Thanks for writing this post—it was useful to see the argument written out so I could see exactly where I agreed and disagreed. I think lots of people agree with this but I’ve never seen it written up clearly before.
I think I place substantial weight (30% or something) on you being roughly right about the relative contributions of EA safety and non-EA safety. But I think it’s more likely that the penalty on non-EA safety work is larger than you think.
I think the crux here is that I think AI alignment probably requires really focused attention, and research done by people who are trying to do something else will probably end up not being very helpful for some of the core problems.
It’s a little hard to evaluate the counterfactuals here, but I’d much rather have the contributions from EA safety than from non EA safety over the last ten years.
I think that it might be easier to assign a value to the discount factor by assessing the total contributions of EA safety and non-EA safety. I think that EA safety does something like 70% of the value-weighted work, which suggests a much bigger discount factor than 80%.
---
Assorted minor comments:
But this is only half of the ledger. One of the big advantages of academic work is the much better distribution of senior researchers: EA Safety seems bottlenecked on people able to guide and train juniors
Yes, but those senior researchers won’t necessarily have useful things to say about how to do safety research. (In fact, my impression is that most people doing safety research in academia have advisors who don’t have very smart thoughts on long term AI alignment.)
None of those parameters is obvious, but I make an attempt in the model (bottom-left corner).
I think the link is to the wrong model?
A cursory check of the model
In this section you count nine safety-relevant things done by academia over two decades, and then note that there were two things from within EA safety last year that seem more important. This doesn’t seem to mesh with your claim about their relative productivity.
Was going to write a longer comment but I basically agree with Buck’s take here.
It’s a little hard to evaluate the counterfactuals here, but I’d much rather have the contributions from EA safety than from non EA safety over the last ten years.
I wanted to endorse this in particular.
On the actual argument:
1. EA safety is small, even relative to a single academic subfield.
2. There is overlap between capabilities and short-term safety work.
3. There is overlap between short-term safety work and long-term safety work.
4. So AI safety is less neglected than the opening quotes imply.
5. Also, on present trends, there’s a good chance that academia will do more safety over time, eventually dwarfing the contribution of EA.
I agree with 1, 2, and 3 (though perhaps disagree with the magnitude of 2 and 3, e.g. you list a bunch of related areas and for most of them I’d be surprised if they mattered much for AGI alignment).

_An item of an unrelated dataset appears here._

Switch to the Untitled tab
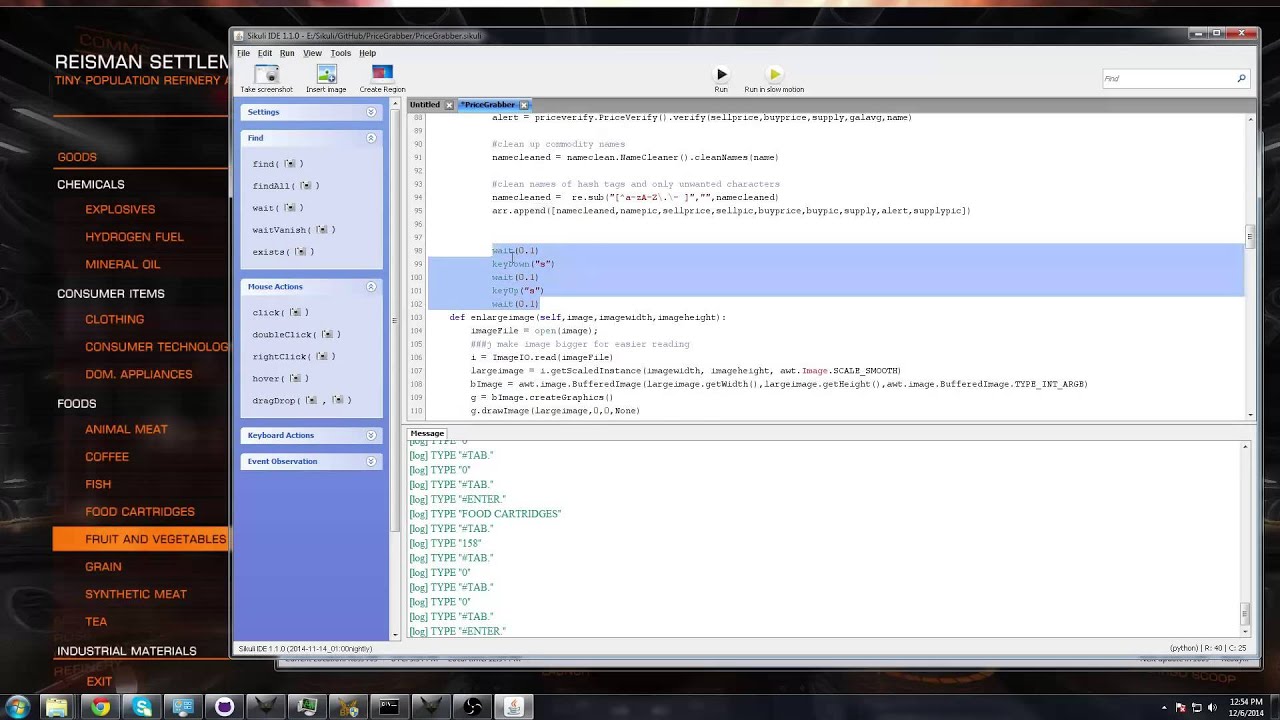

I agree 4 is literally true, but I’m not sure it necessarily matters, as this sort of thing can be said for ~any field (as Ben Todd notes). It would be weird to say that animal welfare is not neglected because of the huge field of academia studying animals, even though those fields are relevant to questions of e.g. sentience or farmed animal welfare.
I strongly agree with 5 (if we replace “academia” with “academia + industry”, it’s plausible to me academia never gets involved while industry does), and when I argue that “work will be done by non-EAs”, I’m talking about future work, not current work.
research done by people who are trying to do something else will probably end up not being very helpful for some of the core problems.
Yeah, it’d be good to break AGI control down more, to see if there are classes of problem where we should expect indirect work to be much less useful. But this particular model already has enough degrees of freedom to make me nervous.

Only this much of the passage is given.